Multi-Stage Thermal-Triggered VLM Framework for On-Device Eating Detection and Caloric Estimation
Published in IEEE-EMBS International Conference on Body Sensor Networks (BSN) (In Submission), 2026
Summary: We develop a resource-efficient, multi-stage sensing and inference pipeline that enables real-time eating detection and caloric estimation on edge devices under strict compute and power constraints.
Abstract
We present a multi-stage, resource-aware multimodal sensing framework for real-time eating detection and caloric estimation on embedded devices. The system introduces a thermal-triggered gating mechanism that selectively activates high-cost sensors (RGB and depth) only when candidate intake events are detected, significantly reducing energy consumption and unnecessary computation.

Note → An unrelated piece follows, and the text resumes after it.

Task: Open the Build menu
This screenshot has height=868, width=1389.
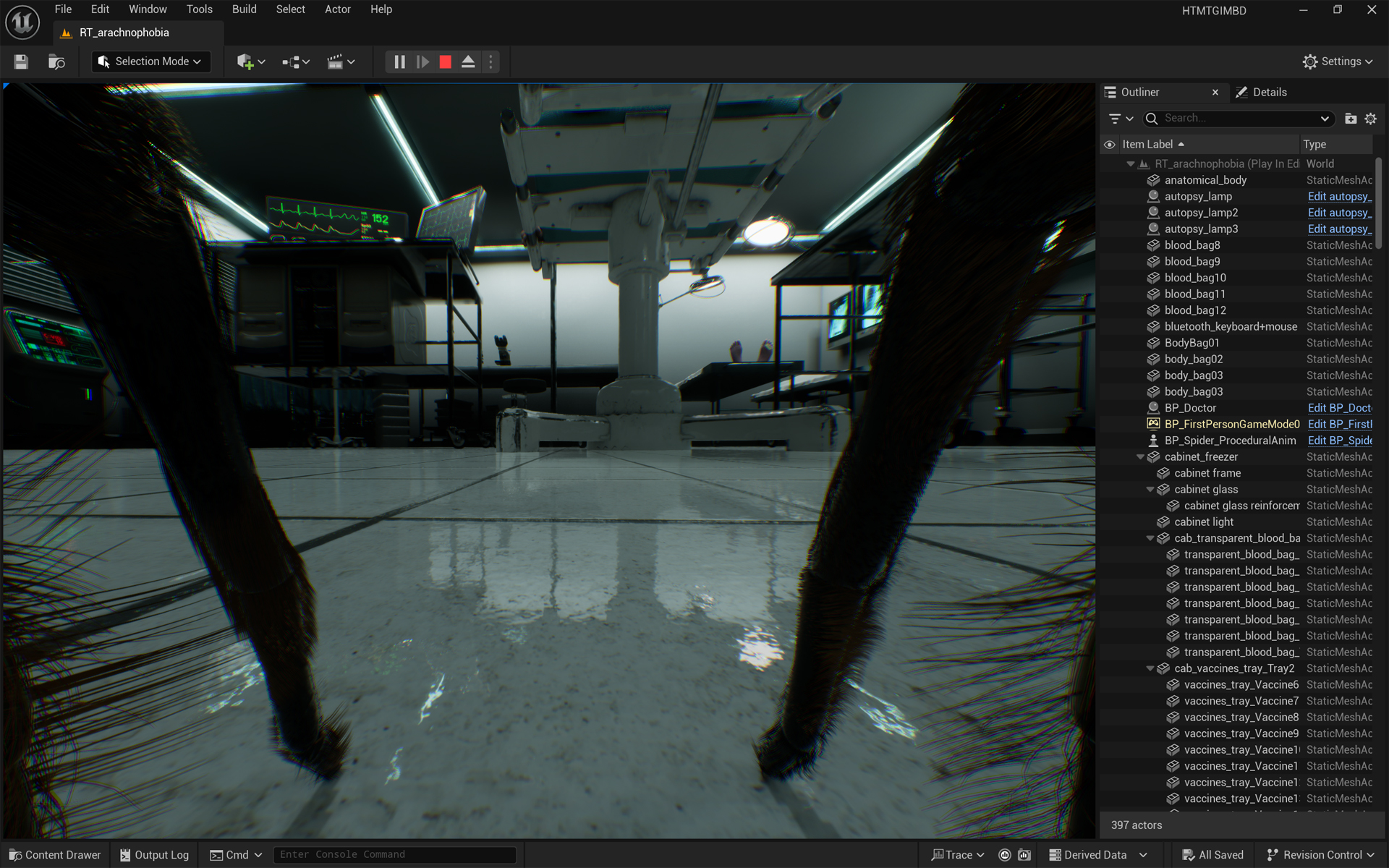Action: point(244,9)
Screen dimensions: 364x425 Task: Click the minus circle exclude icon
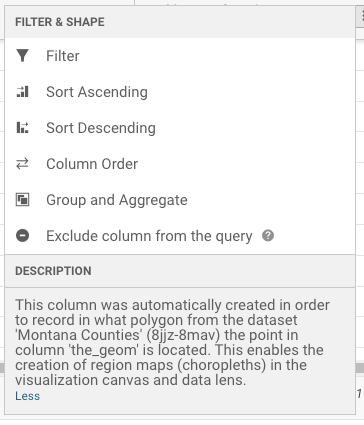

The gating module leverages temperature thresholding, connected-component analysis, and spatial centroid constraints to robustly identify hand-to-mouth events from low-resolution thermal data. Upon activation, a lightweight, NAS-optimized vision-language model processes RGB/depth inputs for fine-grained eating detection, while depth-based volumetric reconstruction estimates food portion size for caloric inference.
We integrate thermal (MLX90640) and RGB/depth streams into a unified pipeline and deploy the system on resource-constrained edge hardware (e.g., ESP32-class devices), enabling real-time inference with adaptive sensing. Experimental results demonstrate that the proposed framework achieves accurate intake detection and caloric estimation while significantly improving efficiency through selective sensor activation.
These findings highlight the potential of combining event-driven sensing, multimodal fusion, and model optimization to enable scalable, privacy-aware, and energy-efficient health monitoring in real-world environments.